Ну, и ясно, что основной темой переживаний, гордости и большинства разговоров для Глафиры Сергеевны являлся обожаемый внук Григорий Павлович. Марьяна была посвящена во все перипетии его жизни и работы, все его достижения, открытия и победы, во все сложности, бытовые проблемы и встречи-расставания, разумеется, ровно настолько, насколько он сам посвящал в это свою бабушку.
Но огромная куча потрясающих фотографий, что пересылал Григорий Глафире Сергеевне, потрясала Марьяну, а сильно смягченные и отредактированные для бабули (как она подозревала) истории о тех или иных его трудностях и приключениях, дорисованные ее воображением, завораживали.
Глафира Сергеевна всегда громко, живо и весело разговаривала с внуком по скайпу, и частенько Марьяна становилась невольной свидетельницей их общения, стараясь не попадать в объектив компьютерной камеры.
Всех, кто препятствовал ее внучку на научном пути: тех же чиновников патентных бюро или ученых, раскритиковавших его статью или какую-нибудь научную работу, Глафира Сергеевна неизменно называла идиотами и грозилась обратиться к друзьям и коллегам Петра Акимовича, чтобы «навалять там по мордасам тупым отъетым!». Каждую появляющуюся случайно или официально рядом с Григорием женщину на фотках ли, или представленную во время связи по скайпу ей внучком, она подвергала тщательному изучению, после чего давала оценку, как правило, всегда одну и ту же:
– Фря какая-то бестолковая. Ни о чем! Не по искусственным зубам ей Гриша!

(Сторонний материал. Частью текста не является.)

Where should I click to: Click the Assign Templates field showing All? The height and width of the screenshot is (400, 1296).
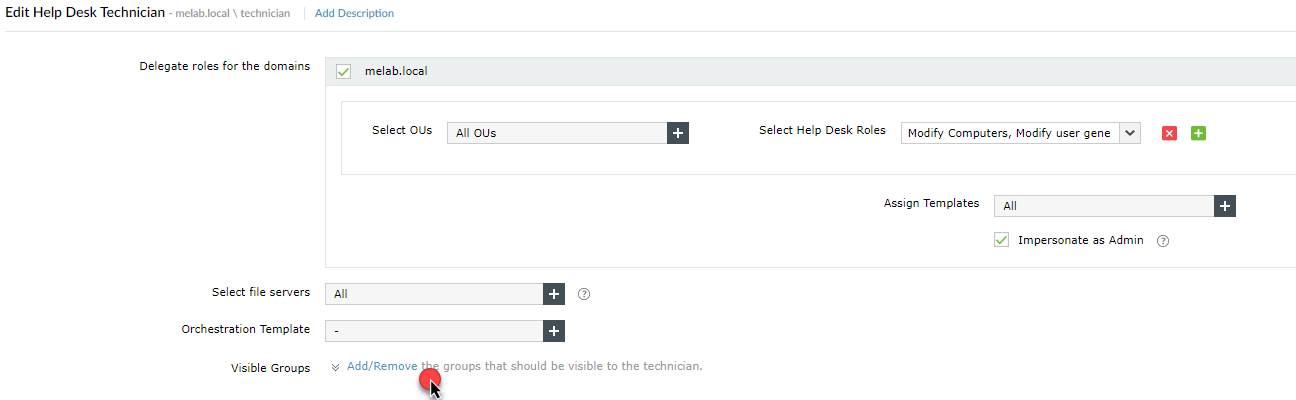pyautogui.click(x=1103, y=206)
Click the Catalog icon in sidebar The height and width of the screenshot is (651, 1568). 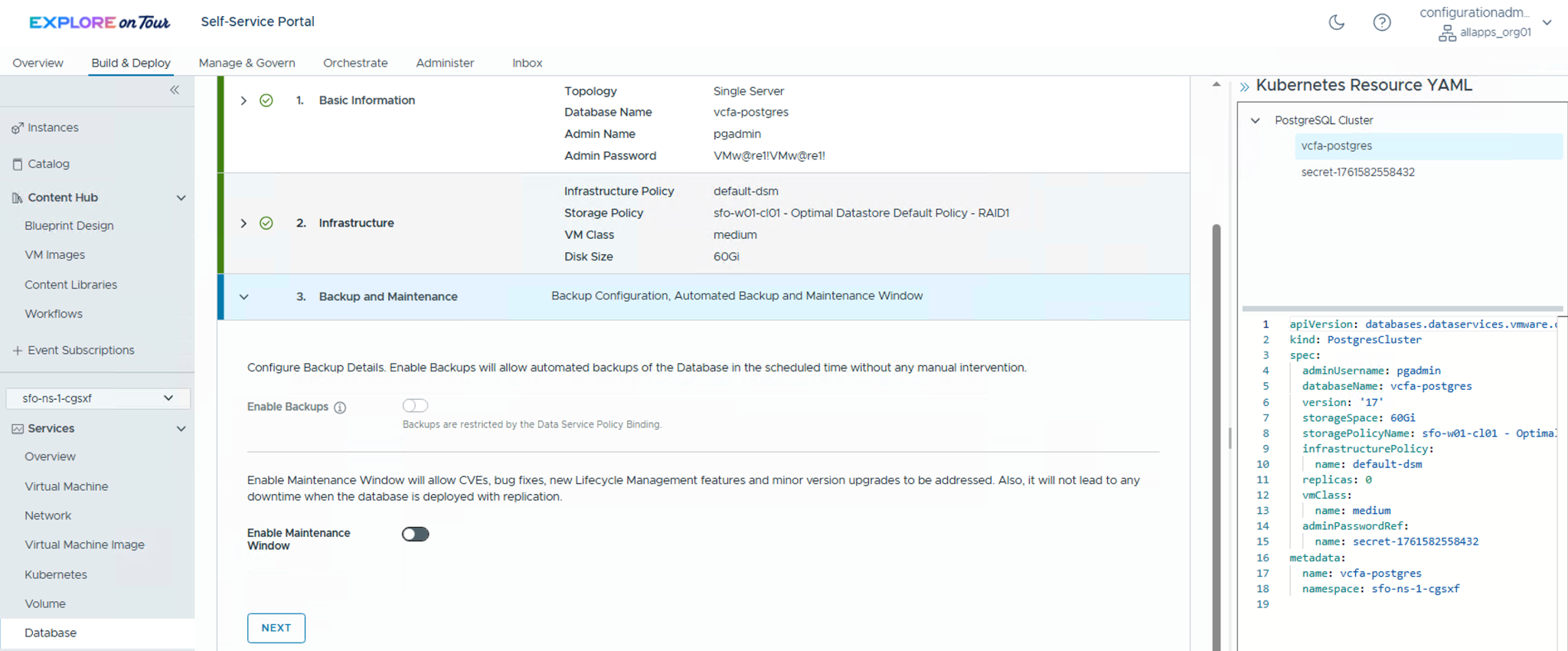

Почему-то каждую его даму Глафира Сергеевна подозревала в искусственно красивом оскале, сделанном дантистами. Марьяна каждый раз смеялась и уверяла, что некоторые барышни рождаются с хорошими зубами.
– Вы ревнуете, – подкалывала она воинствующую старушку.
– Конечно! – ничуть не смущаясь, соглашалась та. – Гриша моя гордость и радость, самый любимый внучок. Почему это я должна отдавать его каким-то недостойным женщинам. – И вдруг заявила, сильно удивив Марьяну: – Достаточно и того, что я Васеньку своего отдала этой Валентине. Дура старая, согласилась тогда с его выбором, уговорил он нас, мол, любовь-морковь такая уж. Да она ему и близко не подходила: он в Петрушу пошел, умница и красавец, и личность сильная, яркая, а эта истеричка расчетливая, да еще недалекая, – и вздохнула, отмахнувшись от внезапной темы: – Да бог с ней, чего уж теперь, придется донашивать ее в семье до смерти. Я о другом говорю! Гришеньке особая жена нужна, вот такая, как ты.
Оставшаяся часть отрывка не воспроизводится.